Tausani Lorenzo, Testolin Alberto, Zorzi Marco
Department of General Psychology and Padova Neuroscience Center, University of Padova, Padova, Italy.
Department of Mathematics, University of Padova, Padova, Italy.
Sci Rep. 2025 Jan 22;15(1):2875. doi: 10.1038/s41598-024-85055-y.
Hierarchical generative models can produce data samples based on the statistical structure of their training distribution. This capability can be linked to current theories in computational neuroscience, which propose that spontaneous brain activity at rest is the manifestation of top-down dynamics of generative models detached from action-perception cycles. A popular class of hierarchical generative models is that of Deep Belief Networks (DBNs), which are energy-based deep learning architectures that can learn multiple levels of representations in a completely unsupervised way exploiting Hebbian-like learning mechanisms. In this work, we study the generative dynamics of a recent extension of the DBN, the iterative DBN (iDBN), which more faithfully simulates neurocognitive development by jointly tuning the connection weights across all layers of the hierarchy. We characterize the number of states visited during top-down sampling and investigate whether the heterogeneity of visited attractors could be increased by initiating the generation process from biased hidden states. To this end, we train iDBN models on well-known datasets containing handwritten digits and pictures of human faces, and show that the ability to generate diverse data prototypes can be enhanced by initializing top-down sampling from "chimera states", which represent high-level features combining multiple abstract representations of the sensory data.
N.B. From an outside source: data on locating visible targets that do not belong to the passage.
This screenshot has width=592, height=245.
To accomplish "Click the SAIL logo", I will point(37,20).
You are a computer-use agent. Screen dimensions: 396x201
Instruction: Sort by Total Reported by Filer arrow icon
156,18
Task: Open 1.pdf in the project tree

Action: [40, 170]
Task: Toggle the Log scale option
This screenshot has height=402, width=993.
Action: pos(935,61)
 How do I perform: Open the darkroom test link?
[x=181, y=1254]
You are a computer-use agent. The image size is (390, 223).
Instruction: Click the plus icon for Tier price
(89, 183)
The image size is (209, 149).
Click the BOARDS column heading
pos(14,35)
Although the models are not always able to transition between all potential target states within a single-generation trajectory, the iDBN shows richer top-down dynamics in comparison to a shallow generative model (a single-layer Restricted Bolzamann Machine). We further show that the generated samples can be used to support continual learning through generative replay mechanisms. Our findings suggest that the top-down dynamics of hierarchical generative models is significantly influenced by the shape of the energy function, which depends both on the depth of the processing architecture and on the statistical structure of the sensory data.
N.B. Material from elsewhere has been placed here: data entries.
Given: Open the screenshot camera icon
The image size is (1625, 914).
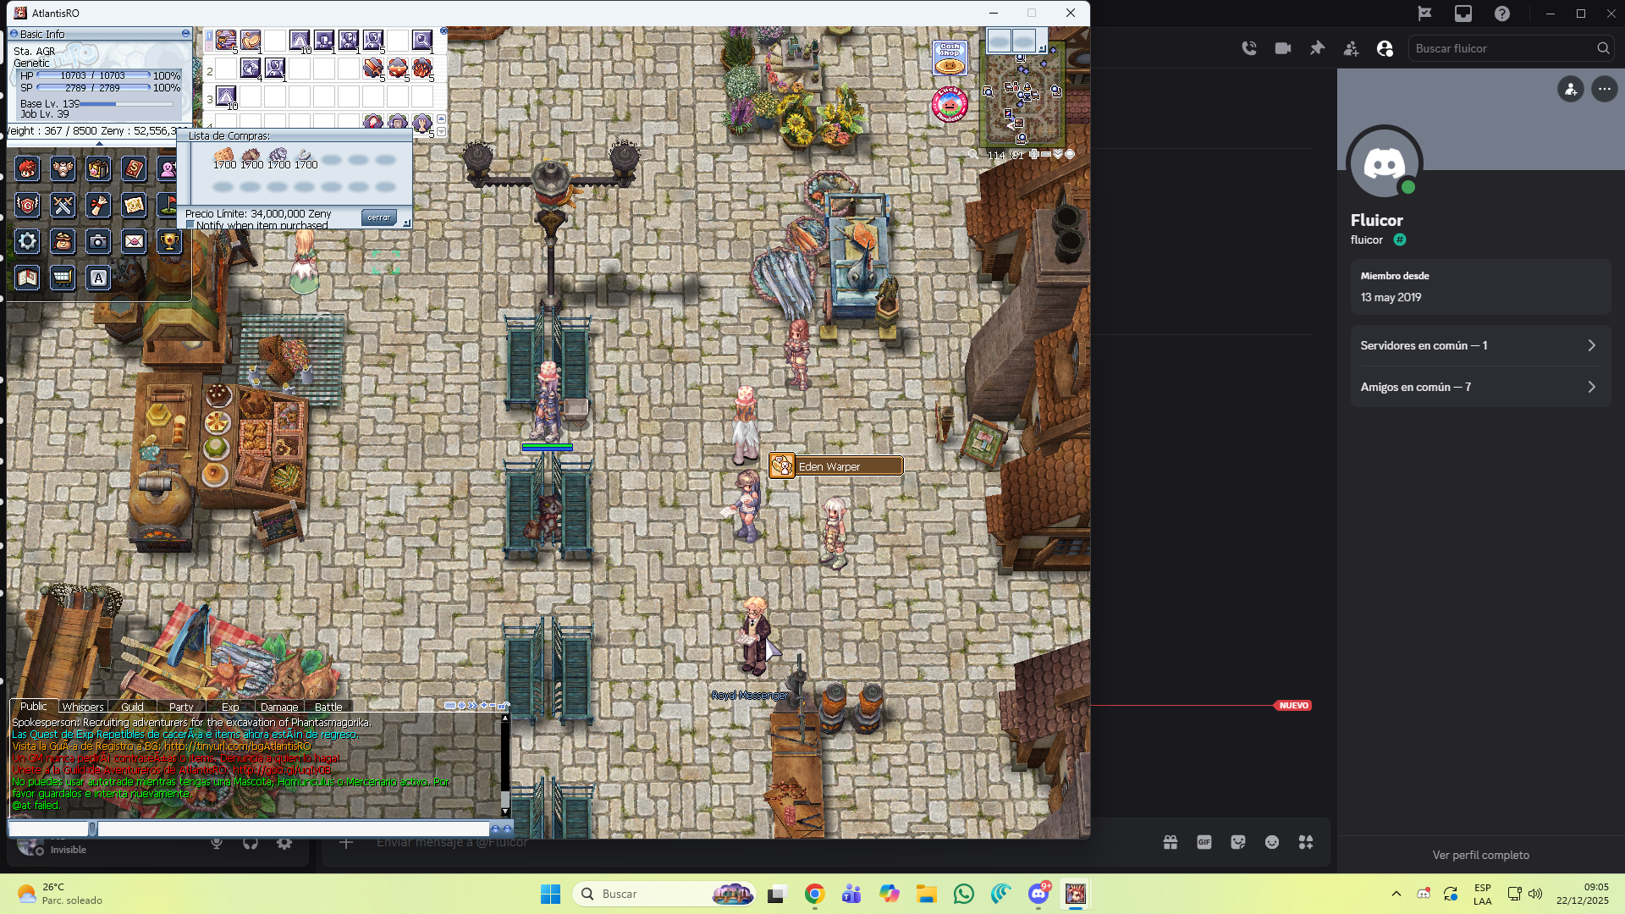Looking at the screenshot, I should point(98,242).
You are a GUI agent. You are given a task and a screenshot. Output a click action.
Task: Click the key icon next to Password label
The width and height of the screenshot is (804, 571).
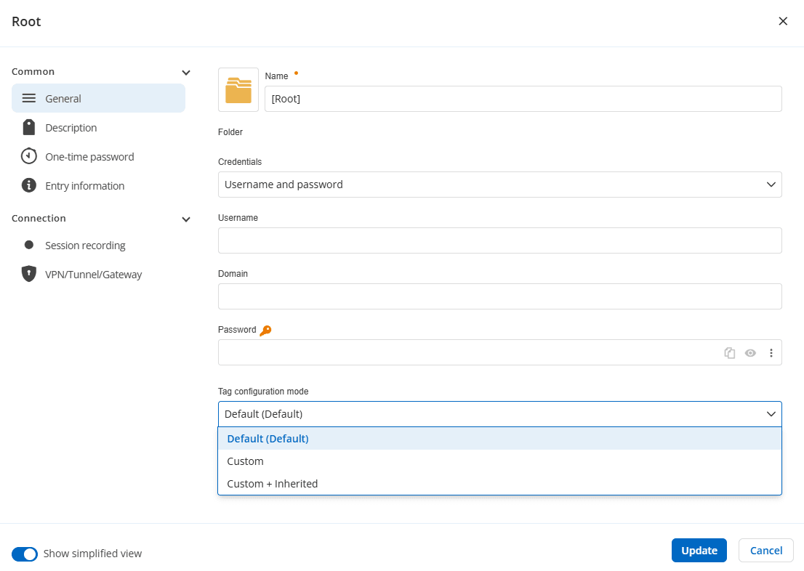coord(265,329)

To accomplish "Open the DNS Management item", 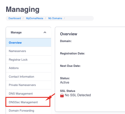I will (28, 94).
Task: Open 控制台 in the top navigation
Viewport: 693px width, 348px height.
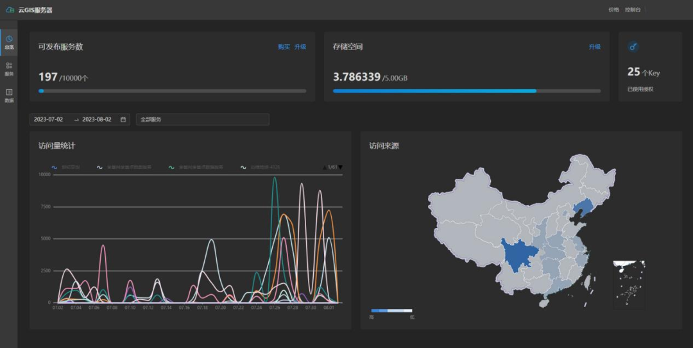Action: tap(633, 10)
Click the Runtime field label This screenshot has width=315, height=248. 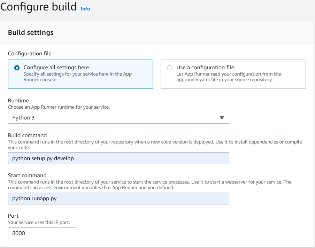pyautogui.click(x=18, y=101)
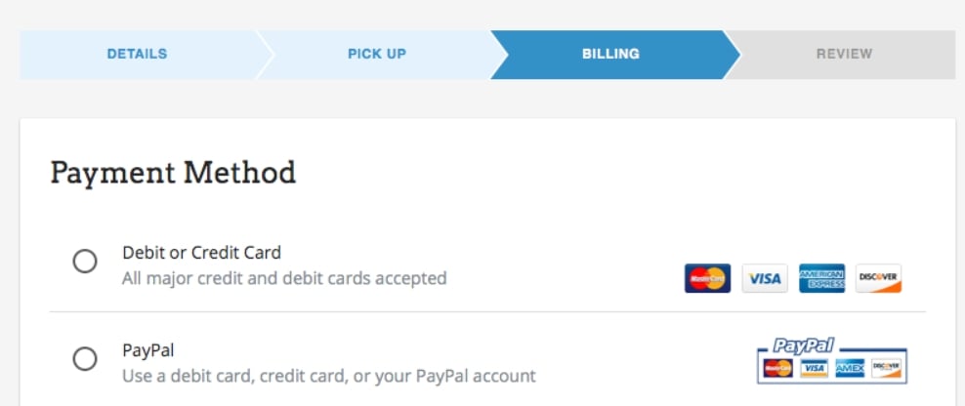The image size is (965, 406).
Task: Select the Debit or Credit Card radio button
Action: pyautogui.click(x=85, y=262)
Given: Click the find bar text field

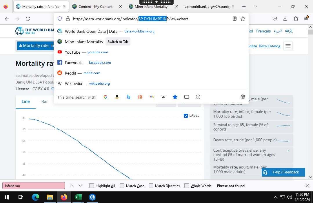Looking at the screenshot, I should 34,186.
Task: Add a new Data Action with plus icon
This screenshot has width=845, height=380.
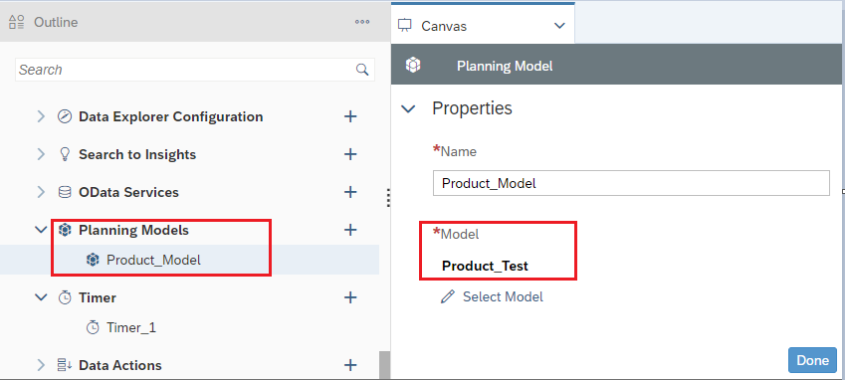Action: coord(350,365)
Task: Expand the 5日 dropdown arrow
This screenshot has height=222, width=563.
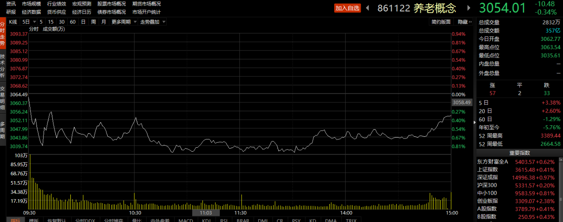Action: tap(33, 22)
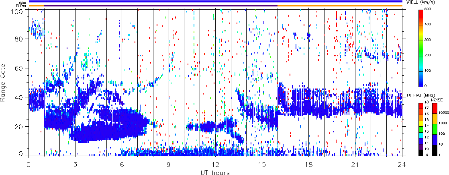Click the purple section of the TX Freq bar
This screenshot has height=175, width=449.
(161, 6)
分层生成模型可以根据其训练分布的统计结构生成数据样本。这种能力可以与计算神经科学中的当前理论联系起来,这些理论提出,静息时的自发脑活动是脱离动作 - 感知循环的生成模型自上而下动态的表现。一类流行的分层生成模型是深度信念网络(DBN),它是基于能量的深度学习架构,可以利用类似赫布学习机制以完全无监督的方式学习多个层次的表示。在这项工作中,我们研究了DBN的一种最新扩展——迭代DBN(iDBN)的生成动态,它通过联合调整层次结构所有层的连接权重,更忠实地模拟神经认知发展。我们刻画了自上而下采样过程中访问的状态数量,并研究了通过从有偏隐藏状态启动生成过程,是否可以增加访问吸引子的异质性。为此,我们在包含手写数字和人脸图片的知名数据集上训练iDBN模型,并表明通过从“嵌合状态”初始化自上而下采样,可以增强生成多样化数据原型的能力,“嵌合状态”代表结合了感官数据多个抽象表示的高级特征。尽管模型并不总是能够在单代轨迹内从所有潜在目标状态之间进行转换,但与浅层生成模型(单层受限玻尔兹曼机)相比,iDBN显示出更丰富的自上而下动态。我们进一步表明,生成的样本可用于通过生成重放机制支持持续学习。我们的研究结果表明,分层生成模型的自上而下动态受到能量函数形状的显著影响,而能量函数形状既取决于处理架构的深度,也取决于感官数据的统计结构。